Photograph by Mario Tama / Getty Images

Moody’s plans to downgrade nearly 20% of the securities it covers that are backed by pools of corporate loans, called secured loan bonds or CLOs.

The coronavirus pandemic has brought many economic activities to a halt. This caused the average credit quality of loans from these pools to deteriorate by 14% over the past month, according to the rating company’s models.

Because of this, the expected losses for many securities backed by these loans have “increased significantly,” Moody’s said.

Analysts have put 859 stocks of 358 US CLOs under review for downgrading, they said in a note Friday announcing the potential downgrades. CLOs generally accumulate a pool of loans with certain characteristics.

In particular, the list of securities highlighted for potential degradation includes investment grade securities or debt securities located at the upper end of the CLO seniority stack. This is important because it could affect the categories of investors who will be paid.

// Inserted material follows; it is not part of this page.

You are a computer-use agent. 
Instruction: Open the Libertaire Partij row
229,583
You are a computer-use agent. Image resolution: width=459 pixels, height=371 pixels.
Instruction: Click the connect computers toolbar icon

A CLO typically issues multiple tranches of debt (and one tranche of equity) to investors with different seniority, and this determines the order of payments: AAA debt is paid first, AA is paid second, A is paid in third, BBB is paid in fourth, etc. Approximately 1.5% of securities under watch are rated A and 41% are rated BBB.

Normally, Moody’s decides to downgrade a security within three months of placing it on watch. “However, due to the high degree of uncertainty in the current credit environment, the resolution of this watchlist action may extend beyond our usual timeline,” the company said in its announcement.